Last year, one of our projects was this:- [Copa de Cobre | Unearthed]
Basically, take a Sentinel satellite Mosaic and make a geological map out of it, generally with Machine Learning.
“So the scale of the problem: At 4 bytes to a word, our Sentinel-2 mosaic of the geologically interesting part of Peru is 132572 columns by 157588 rows by 10 spectral bands, each a 2-byte spectral reflectance from the deep blue to the shortwave infrared. Or around half a terabyte. Have similar scale problems with states of Australia, being of similar size, or multiples of.”.
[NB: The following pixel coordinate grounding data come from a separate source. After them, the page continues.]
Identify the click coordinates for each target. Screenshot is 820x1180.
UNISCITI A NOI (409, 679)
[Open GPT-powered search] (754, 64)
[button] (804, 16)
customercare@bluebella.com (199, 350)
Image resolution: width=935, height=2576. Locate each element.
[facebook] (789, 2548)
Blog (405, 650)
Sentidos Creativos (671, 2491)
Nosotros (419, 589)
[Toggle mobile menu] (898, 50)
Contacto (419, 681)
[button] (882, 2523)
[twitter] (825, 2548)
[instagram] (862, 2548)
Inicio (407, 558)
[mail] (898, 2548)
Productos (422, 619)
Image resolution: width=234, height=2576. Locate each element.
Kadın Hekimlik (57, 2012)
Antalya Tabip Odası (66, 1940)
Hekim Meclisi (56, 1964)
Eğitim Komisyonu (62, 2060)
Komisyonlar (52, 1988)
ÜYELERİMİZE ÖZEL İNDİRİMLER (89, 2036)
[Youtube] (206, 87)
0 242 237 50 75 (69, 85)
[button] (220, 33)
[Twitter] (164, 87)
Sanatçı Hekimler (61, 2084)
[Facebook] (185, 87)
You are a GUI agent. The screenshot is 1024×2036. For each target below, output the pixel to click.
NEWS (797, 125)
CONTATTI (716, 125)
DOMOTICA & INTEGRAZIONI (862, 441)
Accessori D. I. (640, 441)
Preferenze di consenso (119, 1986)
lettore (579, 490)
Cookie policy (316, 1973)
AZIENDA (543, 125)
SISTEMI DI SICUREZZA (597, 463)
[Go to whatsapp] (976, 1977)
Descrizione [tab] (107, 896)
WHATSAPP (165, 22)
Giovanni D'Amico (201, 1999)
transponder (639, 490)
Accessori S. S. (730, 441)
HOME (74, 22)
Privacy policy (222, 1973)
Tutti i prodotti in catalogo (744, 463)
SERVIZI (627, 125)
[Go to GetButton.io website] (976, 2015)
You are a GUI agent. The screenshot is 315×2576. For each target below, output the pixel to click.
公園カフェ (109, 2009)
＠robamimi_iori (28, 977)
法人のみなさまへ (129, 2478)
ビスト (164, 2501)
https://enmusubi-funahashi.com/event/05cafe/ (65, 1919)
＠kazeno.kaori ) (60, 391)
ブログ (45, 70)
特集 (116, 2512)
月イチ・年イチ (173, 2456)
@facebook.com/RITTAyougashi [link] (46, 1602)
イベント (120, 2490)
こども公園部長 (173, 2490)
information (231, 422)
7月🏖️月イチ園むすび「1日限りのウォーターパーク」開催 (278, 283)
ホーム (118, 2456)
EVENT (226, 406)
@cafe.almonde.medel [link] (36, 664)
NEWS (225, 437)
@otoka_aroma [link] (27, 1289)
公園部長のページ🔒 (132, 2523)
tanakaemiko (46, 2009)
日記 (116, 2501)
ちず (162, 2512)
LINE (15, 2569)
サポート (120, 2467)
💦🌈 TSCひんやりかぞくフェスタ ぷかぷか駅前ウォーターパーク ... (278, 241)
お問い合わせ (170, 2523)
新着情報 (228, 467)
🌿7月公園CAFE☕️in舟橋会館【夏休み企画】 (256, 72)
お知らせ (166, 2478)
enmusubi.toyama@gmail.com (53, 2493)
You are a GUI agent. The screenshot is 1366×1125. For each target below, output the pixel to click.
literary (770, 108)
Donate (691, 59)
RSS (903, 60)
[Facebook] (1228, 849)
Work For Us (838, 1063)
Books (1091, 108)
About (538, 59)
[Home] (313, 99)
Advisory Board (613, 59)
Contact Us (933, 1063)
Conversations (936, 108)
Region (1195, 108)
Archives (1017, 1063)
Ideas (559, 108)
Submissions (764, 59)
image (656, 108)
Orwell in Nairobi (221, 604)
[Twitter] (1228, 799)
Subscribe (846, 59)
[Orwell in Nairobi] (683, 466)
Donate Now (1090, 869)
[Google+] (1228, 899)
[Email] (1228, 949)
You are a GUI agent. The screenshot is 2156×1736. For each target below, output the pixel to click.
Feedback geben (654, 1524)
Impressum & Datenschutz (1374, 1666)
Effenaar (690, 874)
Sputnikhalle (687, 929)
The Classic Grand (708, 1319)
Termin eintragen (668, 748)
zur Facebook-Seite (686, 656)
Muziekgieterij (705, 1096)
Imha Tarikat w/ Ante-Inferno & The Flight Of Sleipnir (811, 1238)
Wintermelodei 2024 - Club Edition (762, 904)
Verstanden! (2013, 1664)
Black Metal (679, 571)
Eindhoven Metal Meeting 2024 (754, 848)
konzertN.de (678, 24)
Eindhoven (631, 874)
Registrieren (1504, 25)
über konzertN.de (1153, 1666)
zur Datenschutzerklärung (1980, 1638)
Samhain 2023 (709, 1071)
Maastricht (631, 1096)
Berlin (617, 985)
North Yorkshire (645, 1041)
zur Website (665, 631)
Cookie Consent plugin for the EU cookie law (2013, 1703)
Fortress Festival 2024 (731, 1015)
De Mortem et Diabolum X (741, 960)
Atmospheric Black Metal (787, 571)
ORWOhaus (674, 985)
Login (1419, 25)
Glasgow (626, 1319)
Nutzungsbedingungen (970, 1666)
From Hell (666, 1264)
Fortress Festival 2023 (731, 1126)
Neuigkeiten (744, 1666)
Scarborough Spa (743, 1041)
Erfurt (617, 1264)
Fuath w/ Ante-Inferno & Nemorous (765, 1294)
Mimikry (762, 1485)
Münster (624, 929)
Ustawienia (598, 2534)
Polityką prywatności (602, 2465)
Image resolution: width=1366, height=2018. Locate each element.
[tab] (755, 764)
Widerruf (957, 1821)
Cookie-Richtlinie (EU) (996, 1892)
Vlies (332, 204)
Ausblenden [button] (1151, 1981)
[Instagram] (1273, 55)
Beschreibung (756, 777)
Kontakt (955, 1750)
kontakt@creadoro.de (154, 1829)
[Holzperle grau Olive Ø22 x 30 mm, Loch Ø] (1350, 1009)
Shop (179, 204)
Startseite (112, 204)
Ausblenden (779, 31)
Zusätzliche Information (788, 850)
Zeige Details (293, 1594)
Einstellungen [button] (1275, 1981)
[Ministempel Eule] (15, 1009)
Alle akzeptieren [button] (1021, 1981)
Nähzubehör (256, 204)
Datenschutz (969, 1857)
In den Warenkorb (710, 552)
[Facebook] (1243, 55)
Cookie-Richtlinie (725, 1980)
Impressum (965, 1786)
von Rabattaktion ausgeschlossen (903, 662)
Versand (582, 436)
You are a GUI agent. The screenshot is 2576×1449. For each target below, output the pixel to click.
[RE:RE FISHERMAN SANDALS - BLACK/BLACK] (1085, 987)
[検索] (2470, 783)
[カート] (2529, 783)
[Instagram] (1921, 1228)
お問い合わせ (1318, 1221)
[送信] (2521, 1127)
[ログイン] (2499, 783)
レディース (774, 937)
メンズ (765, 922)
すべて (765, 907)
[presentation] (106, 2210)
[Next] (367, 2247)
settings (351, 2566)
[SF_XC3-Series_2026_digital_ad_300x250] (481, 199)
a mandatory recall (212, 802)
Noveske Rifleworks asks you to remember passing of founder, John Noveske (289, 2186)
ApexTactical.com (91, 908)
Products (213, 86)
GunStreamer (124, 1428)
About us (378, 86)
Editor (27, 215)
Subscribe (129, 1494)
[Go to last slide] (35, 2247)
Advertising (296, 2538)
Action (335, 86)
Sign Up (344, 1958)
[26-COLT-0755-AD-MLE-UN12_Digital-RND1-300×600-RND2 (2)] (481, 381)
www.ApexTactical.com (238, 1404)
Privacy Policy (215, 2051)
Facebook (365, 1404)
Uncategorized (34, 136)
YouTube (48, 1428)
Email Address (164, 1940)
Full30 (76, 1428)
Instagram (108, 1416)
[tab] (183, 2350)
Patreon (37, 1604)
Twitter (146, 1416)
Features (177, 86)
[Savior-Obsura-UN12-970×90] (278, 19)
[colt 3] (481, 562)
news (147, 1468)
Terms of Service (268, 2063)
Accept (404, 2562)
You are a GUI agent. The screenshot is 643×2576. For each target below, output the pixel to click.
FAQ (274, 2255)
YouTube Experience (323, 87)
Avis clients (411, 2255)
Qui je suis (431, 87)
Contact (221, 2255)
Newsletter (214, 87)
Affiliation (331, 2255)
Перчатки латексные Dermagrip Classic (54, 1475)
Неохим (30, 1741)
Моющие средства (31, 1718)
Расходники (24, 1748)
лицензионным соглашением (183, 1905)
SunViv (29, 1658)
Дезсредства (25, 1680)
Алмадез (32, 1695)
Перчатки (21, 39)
I would be interested in people thoughts on developing a less laborious workflow, so that the analysts/consultants have more time to spend on investigation and modelling and science as opposed to data wrangling.
Starting with a bounding box for example, for South Australia (or a polygon outline) and having the data automatically retrieved, e.g. to S3. To some specification to start with, most cloud free, most vegetation free or whatever else might be feasible, those being two obvious things for geology. Tell it to start Friday and see where you are at Monday type of things.
Then you end up with raster data that becomes machine learning data. Which is maybe ok at this level - but not necessarily if we wanted to work on all of Brazil. Mentioning this sort of thing to AWS data scientists/engineers has caused their eyes to widen, too - even referring back to Pangeo.
If you make all this Zarr, for example - Zarr in what format - a store? Given the numbers above can be many millions of files as a standard Zarr dataset, which is not ideal at max 1000 keys. Best sizing?
Therefore, suggestions for training and inference, please?. The latter, if geologists want high resolution maps - for example, the 10m scale of some Sentinel data is a multibillion prediction problem. Time and computing heavy.
Can you do all that in object storage without too big an overhead penalty? Minor delays * several hundred billion isn’t good.
Anyone been working on multibillion scale clustering problems?
Thanks very much,
Richard